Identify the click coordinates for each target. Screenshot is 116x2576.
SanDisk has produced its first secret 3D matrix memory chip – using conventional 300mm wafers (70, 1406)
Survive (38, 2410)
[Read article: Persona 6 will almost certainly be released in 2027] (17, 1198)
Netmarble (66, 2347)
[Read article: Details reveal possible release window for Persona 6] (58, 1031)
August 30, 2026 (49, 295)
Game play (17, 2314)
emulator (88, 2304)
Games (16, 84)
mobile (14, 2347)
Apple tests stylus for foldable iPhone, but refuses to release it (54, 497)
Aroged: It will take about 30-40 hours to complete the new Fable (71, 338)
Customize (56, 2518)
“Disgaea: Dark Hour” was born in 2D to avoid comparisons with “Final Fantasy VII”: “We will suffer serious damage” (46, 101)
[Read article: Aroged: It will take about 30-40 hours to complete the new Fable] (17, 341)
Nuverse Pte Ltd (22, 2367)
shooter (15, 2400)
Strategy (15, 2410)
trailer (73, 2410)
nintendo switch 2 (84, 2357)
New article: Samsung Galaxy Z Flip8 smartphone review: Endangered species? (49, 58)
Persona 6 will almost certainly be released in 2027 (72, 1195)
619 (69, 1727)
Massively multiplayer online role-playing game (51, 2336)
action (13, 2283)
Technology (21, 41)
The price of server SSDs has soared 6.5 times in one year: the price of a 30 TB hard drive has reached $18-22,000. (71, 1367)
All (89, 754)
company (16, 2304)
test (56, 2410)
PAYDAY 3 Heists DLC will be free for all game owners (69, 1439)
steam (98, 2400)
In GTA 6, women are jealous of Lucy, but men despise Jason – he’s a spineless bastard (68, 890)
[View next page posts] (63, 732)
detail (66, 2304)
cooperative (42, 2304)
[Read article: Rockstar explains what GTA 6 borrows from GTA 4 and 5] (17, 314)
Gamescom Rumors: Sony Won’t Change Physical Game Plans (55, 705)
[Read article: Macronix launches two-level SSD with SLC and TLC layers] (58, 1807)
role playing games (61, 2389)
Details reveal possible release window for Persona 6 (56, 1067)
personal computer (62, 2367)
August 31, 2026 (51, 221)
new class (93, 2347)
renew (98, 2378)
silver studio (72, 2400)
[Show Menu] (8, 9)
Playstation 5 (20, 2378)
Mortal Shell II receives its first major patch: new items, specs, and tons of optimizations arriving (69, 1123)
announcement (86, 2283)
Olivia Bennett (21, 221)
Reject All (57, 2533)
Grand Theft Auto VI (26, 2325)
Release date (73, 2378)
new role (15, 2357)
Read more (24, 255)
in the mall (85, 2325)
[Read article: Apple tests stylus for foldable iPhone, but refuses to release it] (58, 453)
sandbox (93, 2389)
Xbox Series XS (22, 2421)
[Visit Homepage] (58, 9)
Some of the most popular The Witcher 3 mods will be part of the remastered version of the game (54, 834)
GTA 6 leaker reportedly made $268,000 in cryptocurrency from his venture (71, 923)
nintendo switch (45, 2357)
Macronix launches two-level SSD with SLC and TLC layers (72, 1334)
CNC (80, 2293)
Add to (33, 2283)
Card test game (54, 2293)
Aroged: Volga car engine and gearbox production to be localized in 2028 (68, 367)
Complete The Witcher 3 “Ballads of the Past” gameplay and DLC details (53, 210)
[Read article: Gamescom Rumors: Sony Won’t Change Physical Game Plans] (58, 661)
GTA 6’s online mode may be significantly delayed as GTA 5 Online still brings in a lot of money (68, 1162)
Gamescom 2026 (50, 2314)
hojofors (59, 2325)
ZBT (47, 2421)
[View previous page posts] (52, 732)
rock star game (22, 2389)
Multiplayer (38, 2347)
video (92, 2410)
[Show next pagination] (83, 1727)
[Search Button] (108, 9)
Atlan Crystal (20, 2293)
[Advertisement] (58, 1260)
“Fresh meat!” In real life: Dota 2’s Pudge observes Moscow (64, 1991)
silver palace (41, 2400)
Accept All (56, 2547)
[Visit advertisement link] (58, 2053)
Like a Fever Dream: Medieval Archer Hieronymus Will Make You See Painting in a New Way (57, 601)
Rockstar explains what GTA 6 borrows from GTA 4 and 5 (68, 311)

→ **GOAL OF THE EXERCISE**
Read through the entries and copy every line that includes "explains".

→ **EXERCISE RESULT**
[Read article: Rockstar explains what GTA 6 borrows from GTA 4 and 5] (17, 314)
Rockstar explains what GTA 6 borrows from GTA 4 and 5 (68, 311)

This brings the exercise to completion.